Memorandum. Ждем Вас обязательно в Нижний гостить надолго.

РГБ. Ф. 167. Карт. 4. Ед. хр. 29.

Ответ на п. 59.

61. Метнер – Белому

18 декабря 1903 г. Нижний Новгород

Н. Новгород 18 декабря 1903.

Снова пишу Вам, дорогой Борис Николаевич, и опять пустяшное письмо. Высылаю Вам начало моей статьи о Ваших симфониях[1082]. Берегите ее от зоркого глаза консерватора и насмешника Поповского…[1083] а также и от других. Странное дело! Знаете, почему я внезапно решил выслать Вам эту статью? Вовсе не потому, что она трактует о Ваших произведениях; были и другие статьи о Северных Цветах, Новом Пути, Грифе, в которых я также касался продуктов Вашего творчества, отнюдь не (потому) для того я посылаю Вам эту статью, чтобы Вы показали ее Скорпионщикам; тогда я рекомендовал бы Вашему вниманию скорее статьи о Мережковском и о Новом Пути[1084]. А посылаю я Вам эту статью потому, что я страшно обозлился на опечатки и в особенности на перестановку абзацов (см. красный и синий карандаш) – учиненные приднепровской типографией: зло мое еще не прошло и я не могу установить психологической связи между типографскими погрешностями и внезапно возникшим намерением отправить эту статью Вам, вопреки прежним своим решениям. Мне наступили на мозоль, и я, вскрикнув от боли, выкрикнул то, о чем хотел было умолчать. Может быть, так, а может быть, иначе; не могу знать! Возможно, что просто черт попутал. Присутствие последнего я иногда ясно ощущаю, когда впадаю в гневное состояние… Утешаюсь мыслью, что нет худа без добра! Думаю, что теперь мне будет легче дать Вам прочесть то или иное из моих газетных словоизвержений. Ледяная кора треснула… Будьте снисходительны и не упускайте из виду, что статья написана для «приготовишек». Я мог бы и «центральнее». Получили ли Вы мое письмо, в котором я говорю о Kunstwerk der Zukunft Вагнера?[1085]Жду Вас обязательно к себе гостить надолго. Анюта[1086] кланяется и приглашает. Передайте мой искренний привет Вашей матушке. Желаю радостного сочельника. Ваш Э. Метнер.

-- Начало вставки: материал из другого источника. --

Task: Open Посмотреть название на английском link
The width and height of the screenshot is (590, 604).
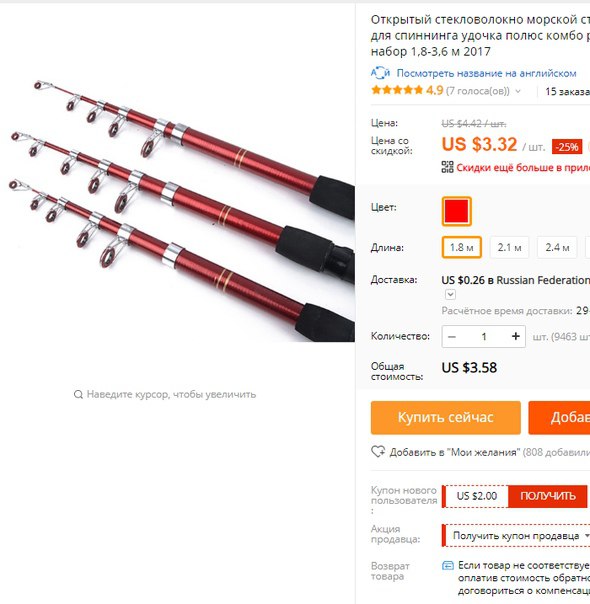Action: click(486, 73)
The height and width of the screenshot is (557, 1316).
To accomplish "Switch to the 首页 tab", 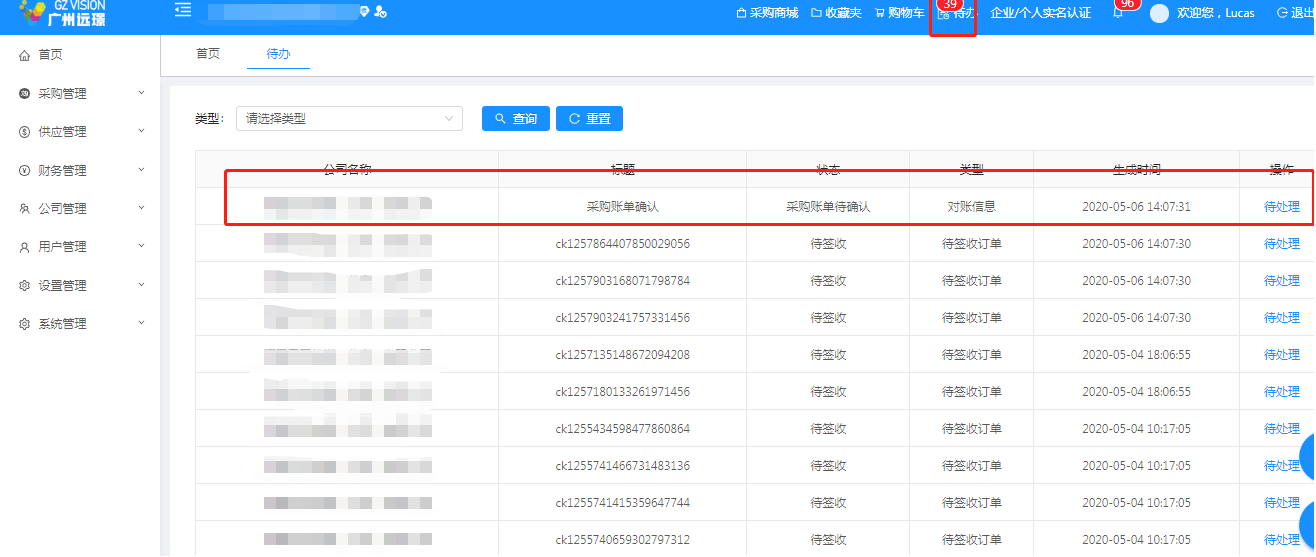I will pyautogui.click(x=208, y=54).
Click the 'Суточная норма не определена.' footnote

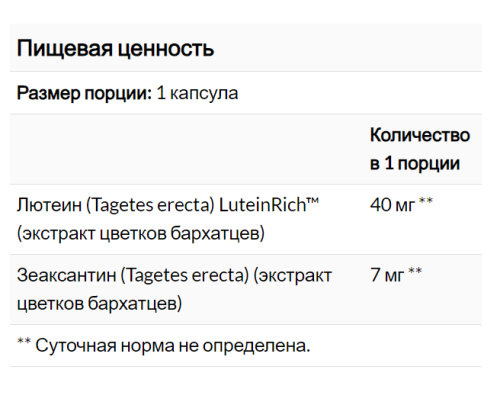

РГБ. Ф. 167. Карт. 4. Ед. хр. 30.

62. Метнер – Белому

21 декабря 1903 г. Нижний Новгород

Н. Новгород 21 декабря 1903.

Дорогой Борис Николаевич. Опять и опять я пишу Вам. Опять и опять «внешнее» письмо. Посылаю Вам окончание статьи[1087]. Можете оставить обе вырезки себе, т<ак> к<ак> мне вышлют другие экземпляры. Не осудите меня за несколько позитивно-поверхностное объяснение «беспредметной скуки»[1088]: повторяю, статья носит гимназический характер, ибо писана для газетно-провинциальных читателей, т. е. для приготовишек в деле «нового искусства». Третьего дня я отправил Вам письмо с первым фельетоном.

Получил сегодня Новый Путь (декабрь). Обратили внимание на список подписчиков журнала?[1089] Если не считать Петербурга и Москвы, то Екатеринослав по числу подписчиков (72) занимает первое место после Киева (76). Льщу себя надеждой, что мои зазывательные статьи о Новом Пути в Екатеринославской газете (Придн<епровский> Край) сыграли некоторую роль в деле увеличения этой цифры[1090]. «И мы пахали!»[1091]

Молчит Алексей Сергеевич; ничего не отвечает мне на письмо[1092]. Погряз в волтерианстве.

Приближается Рождество и день рождения Коли[1093], который ухитрился появиться на свет в 8 ч. вечера 24 декабря 1880 г… –

Я жду его к 26 или 28 декабря. Произойдет генеральная музыкальная баня. –

Боюсь отупеть без музыки окончательно.

Напишите, когда Вы предполагаете собраться в Нижний?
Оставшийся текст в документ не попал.